When you share your shame, why do you do it? And how? If you can’t answer these questions, you need to understand the power of intent. If you’re twinkling here and there with your story, people may flock to you in curiosity. If you try to burn like a spotlight, you’ll short out the entire string of lights. Using Brown’s metaphor, you’ll essentially overdo it on the sharing.
At the same time, if you’re brave enough to share the darkest thing–which in turn will make you shine brightly–you’ll attract other fire flies. You’ll twinkle together, sending out messages of support and hope in the darkness.
Oh, hey. Another solution about boundaries. Go read the one above. Also, I repeat, don’t be that Texas-sized truck with the LED floodlights tailgating tiny sedans.
I can answer why I share my stories they way that I do. Sometimes, I’ll only share a story with one other person because I know they can do for me what no other can. They can listen without judgment or comment. So few can do that now, which makes it harder to connect.
Sometimes, I’ll share a story with a wide audience at a public event. That story might be an orated memory, perfectly worded for relativity and impact. That kind of storytelling is newest to me, but I find it the most enjoyable. You’d be surprised at the kinds of people who come forward, just wanting to connect.
I put my words on the internet in the hopes that more people are reached than I have the ability to reach. It takes time to build an audience, as well as find your voice. This kind of storytelling (i.e., blogging) has been perfected by people like Jenny Lawson, who’s done so well she’s even published books about life and living.

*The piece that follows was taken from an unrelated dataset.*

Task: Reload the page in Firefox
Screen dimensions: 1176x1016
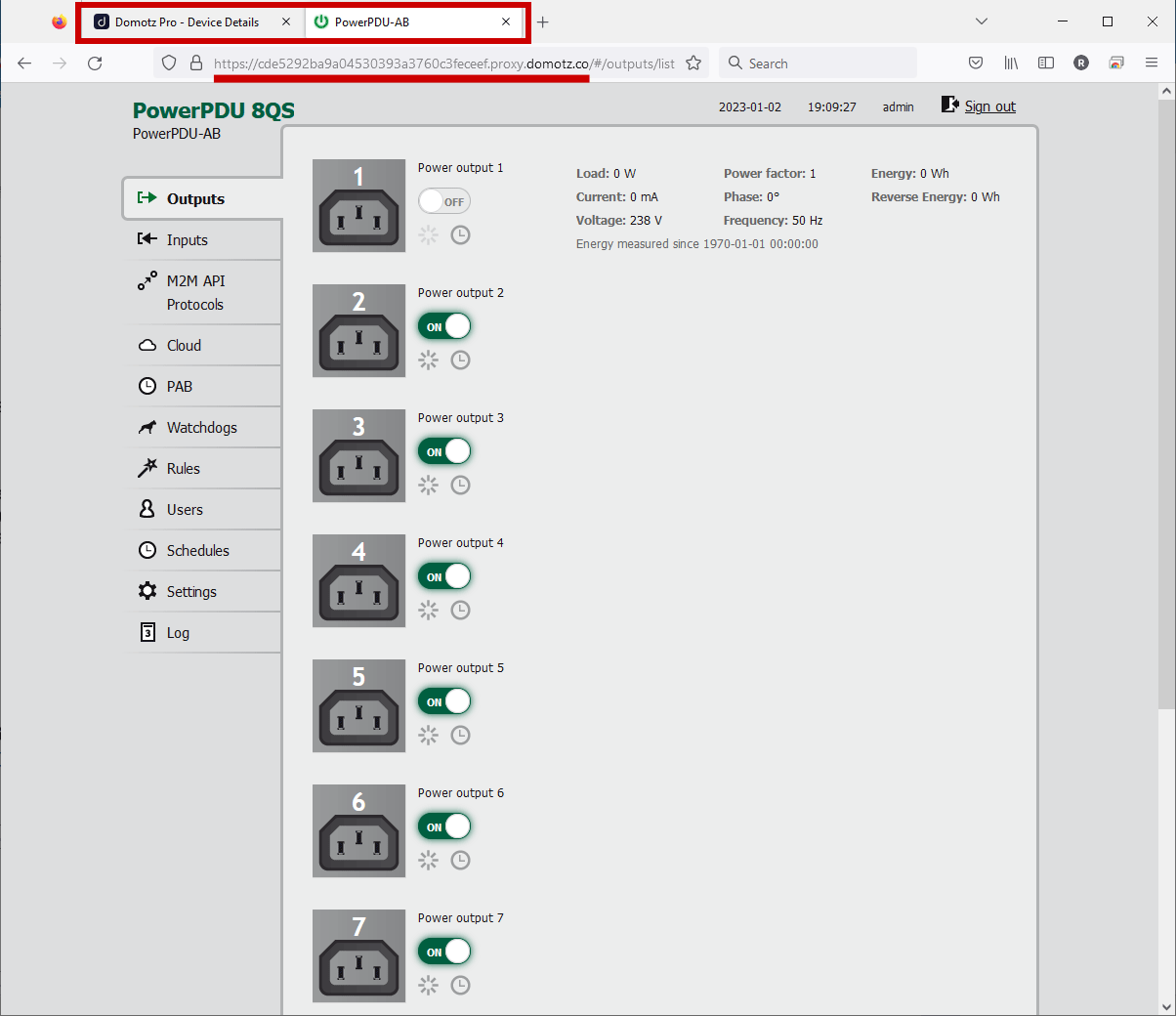Action: click(x=95, y=64)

Avoidance ⇒ Presence, Attentiveness, Progress
Don’t avoid your problems. Make yourself present in trying to overcome them. Live in the moment and smell the damned roses. Appreciate all of the beauty around you, and don’t rush vulnerability. It’s a process. Respect the process. Do what is meaningful, not expedient.
Cynicism, Criticism, Cool, & Cruelty ⇒ Tightrope, Shame Resilience, Reality Check
Cynics are sad and angry. Every time I hear the word ‘cynic’ I’m reminded of arsenic. Not only do these words sound alike, but they’re both poisonous. The sad thing is, cynicism used to be about communing in nature, sacrificing the self for a life of the selfless. Eventually, it came to be associated with doubting the goodness of others’ and their intentions. Every cynic I know is worse than Doubting Thomas, and more often doubts the goodness of life. Bittersweet nihilism, really.
I never understood why criticism is good enough to make a career. The worst part is, most critics don’t offer anything constructive. Oftentimes, they tend to tear others’ down like emotional, sensational profiteers. Who needs that?
If you’re cool, then you’re ice cold and your heart is currently out of order. Come see me when it’s pumping regularly, full of heat and passion. If you’re too cool to talk about your feelings or to share yourself with the world, that’s rude, crude, and socially unacceptable in my book. Also, playing it cool in a relationship is downright cruel.
“Walking the fine line between not caring about others’ opinions or taking them too personally is a ‘tightrope. Shame resilience is the balance bar, and the safety net are those in our lives who can help reality-check us’ into openness with boundaries.”
Learn to be patient. The strength and precision needed to balance on the high wire of life’s demands requires patience. Be willing to accept falling; your loved ones will catch you when the skills you used to balance yourself fail you.